Os músculos tensionados da ponteira relaxaram quando Kisy ocupou a cadeira ao seu lado, mas os olhos questionadores da oposta encarando os seus logo reforçaram a expectativa por uma resposta.

— Só estou pensando em qual bebida pedir.- Luiza deu de ombros, recompondo o seu estado de falsa calmaria.

— E o cardápio tá na cara da Bianca?

— Não enche, Kisy.- o tom afetado denunciava que a oposta tinha feito a leitura correta da cena que assistia. Ela suspirou, esforçou-se para desviar a atenção do bar e voltou a olhar a amiga.— A Pri já foi embora?

— Já.- Kisy assentiu, seus dedos se distraíram com a borda do copo de vidro na mesa.— Ela foi embora com a vegana, agora a Thaisa e a Carol estão escolhendo uma música pra cantarem.

— Mas elas nem beberam.- ela apontou, estranhando o comportamento.

— Foi o que eu falei pra elas.- concordou a oposta, erguendo as sobrancelhas para dar ênfase ao seu ponto.

A alguns metros da mesa que estavam, Carol e Thaisa vibravam animadas para a tela da televisão pequena enquanto liam alguns títulos de músicas. As duas loiras estavam alheias aos olhares curiosos dos frequentadores do bar e até mesmo dos funcionários que, intrigados, esperavam o consenso entre as sertanejas "Facas" ou "Sinônimos".

— Perdemos nossa carona com a Pri.- Luiza lamentou, pensando momentaneamente em como voltaria para casa.

— Meu amor tá chegando por aqui logo menos pra me buscar, a gente pode te dar carona.

A namorada de Kisy havia aproveitado a folga de três dias para visitar a capital mineira. Mesmo com a distância São Paulo - Belo Horizonte, elas procuravam  espaços na agenda para estarem juntas e não importava quanto tempo os encontros durariam. Não eram raros os momentos que Amanda dirigia por horas sem fim até Minas Gerais somente para dividir a cama com Kisy e se despedia pela manhã.

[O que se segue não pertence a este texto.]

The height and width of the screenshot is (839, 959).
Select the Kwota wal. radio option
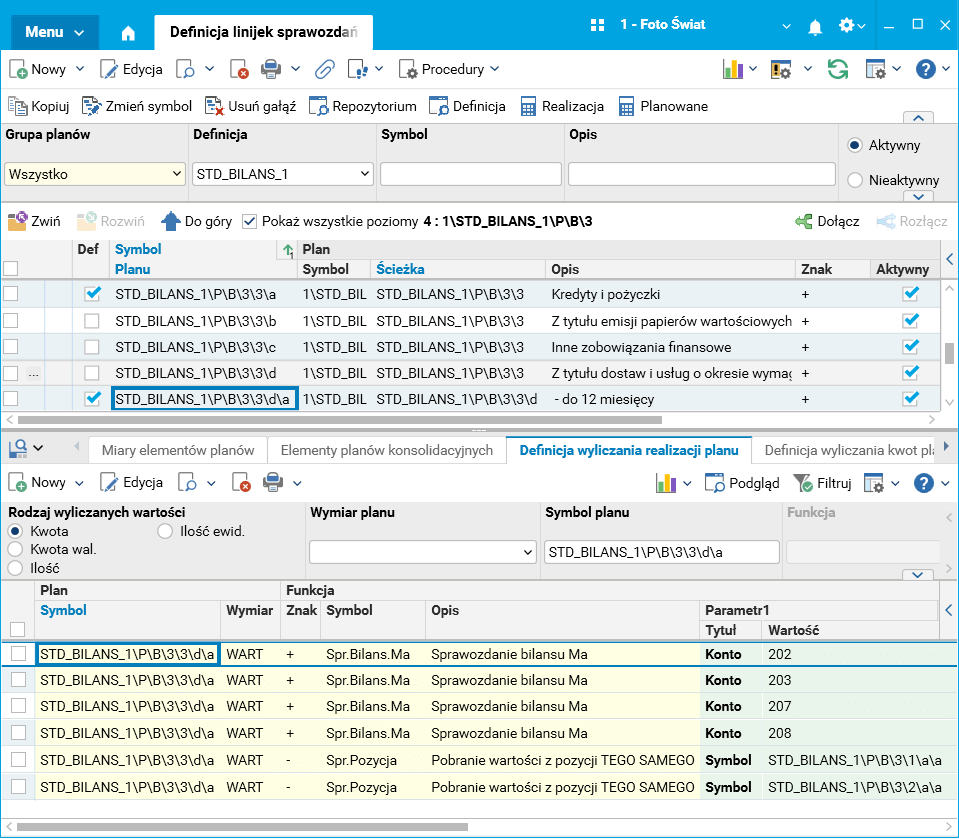[15, 549]
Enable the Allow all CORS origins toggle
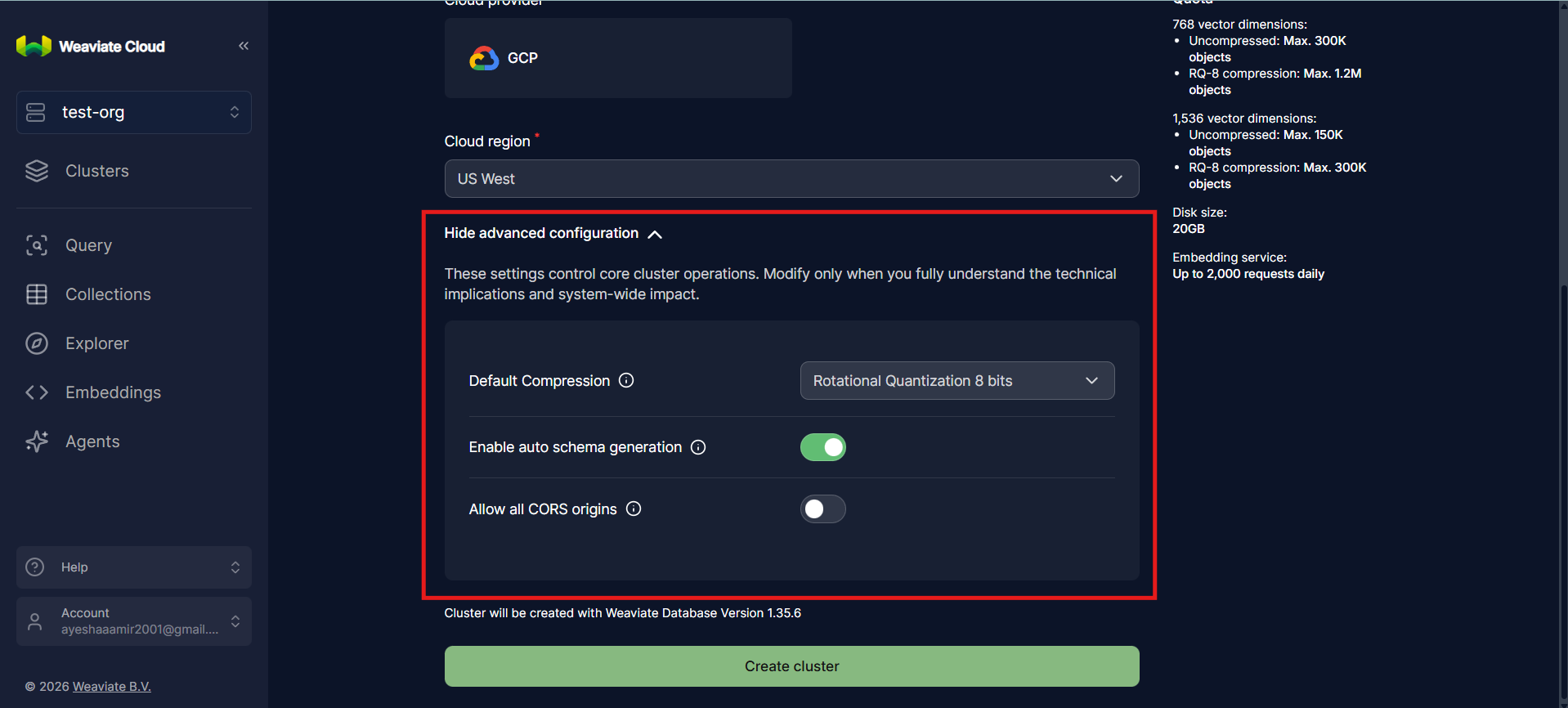Viewport: 1568px width, 708px height. pyautogui.click(x=822, y=509)
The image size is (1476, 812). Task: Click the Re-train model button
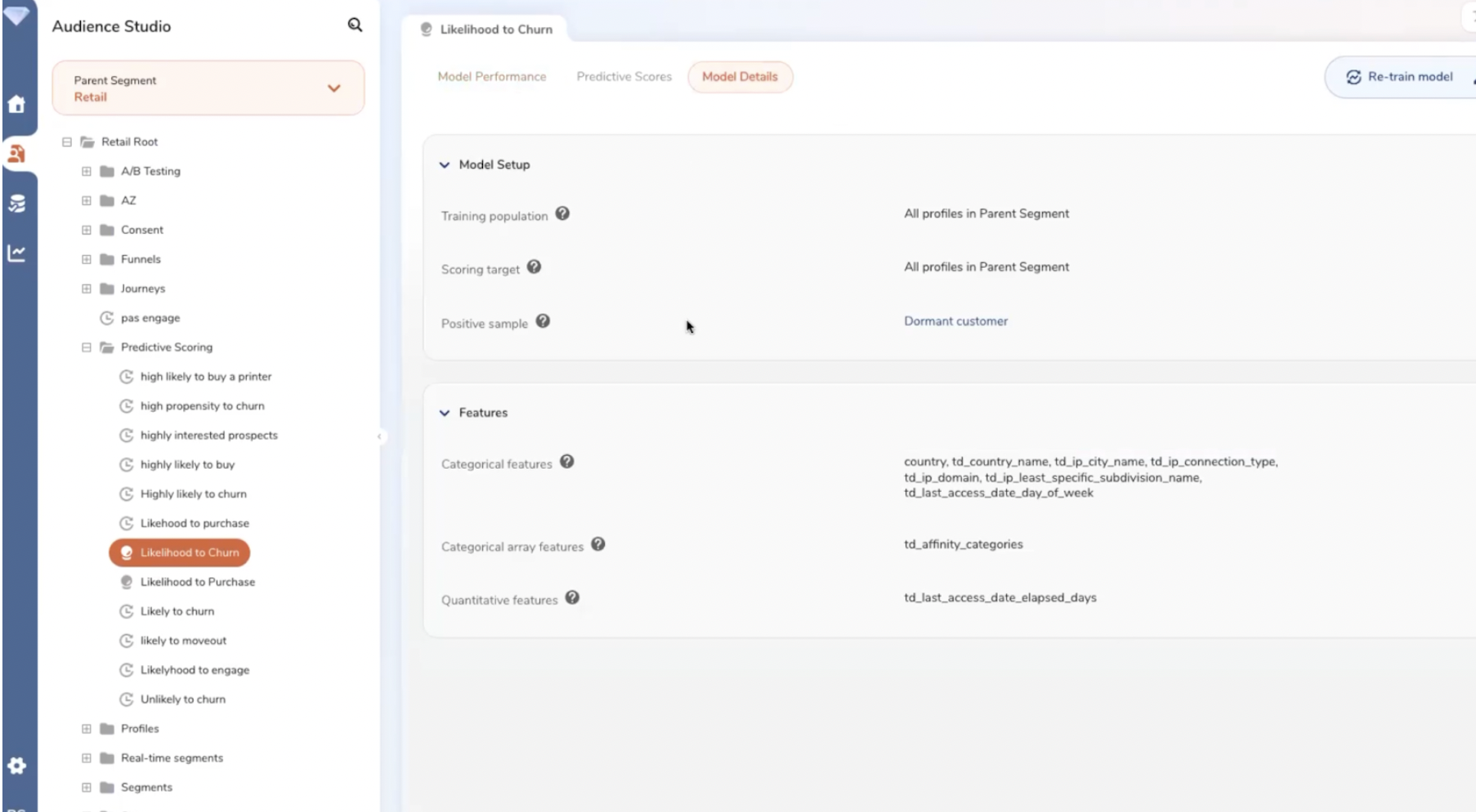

— E ser vela o caminho inteiro?- questionou Luiza, torcendo o nariz em repulsa apenas para irritar Kisy.— Prefiro voltar ajoelhada pra casa.

Usufruindo de sua maturidade, Kisy ergueu a destra, levantou o maior dedo da mão e mostrou para a amiga. Luiza gargalhou, fechando os olhos no gesto como se sorrisse com eles também. No fundo, ela apenas não queria atrapalhar a amiga e os pequenos momentos que ela tinha com Amanda.

— Vê se consegue uma carona e um drink ali no bar.- a fala provocativa foi acompanhada de um giro ágil de seu corpo para desviar do golpe que Luiza tentou desferir contra o seu braço.

— Vai se fo...

O xingamento que sucederia foi interrompido por Kisy saltando da cadeira onde estava sentada, colocando-se de pé. Ela indicou a tela do celular piscando o nome "Danielli" e um coração vermelho ao lado.

— Opa, meu amor chegou.

— Deus abençoe as solteiras.- Luiza juntou as palmas das mãos junto ao peito e olhou para o teto do recinto em um gesto de oração.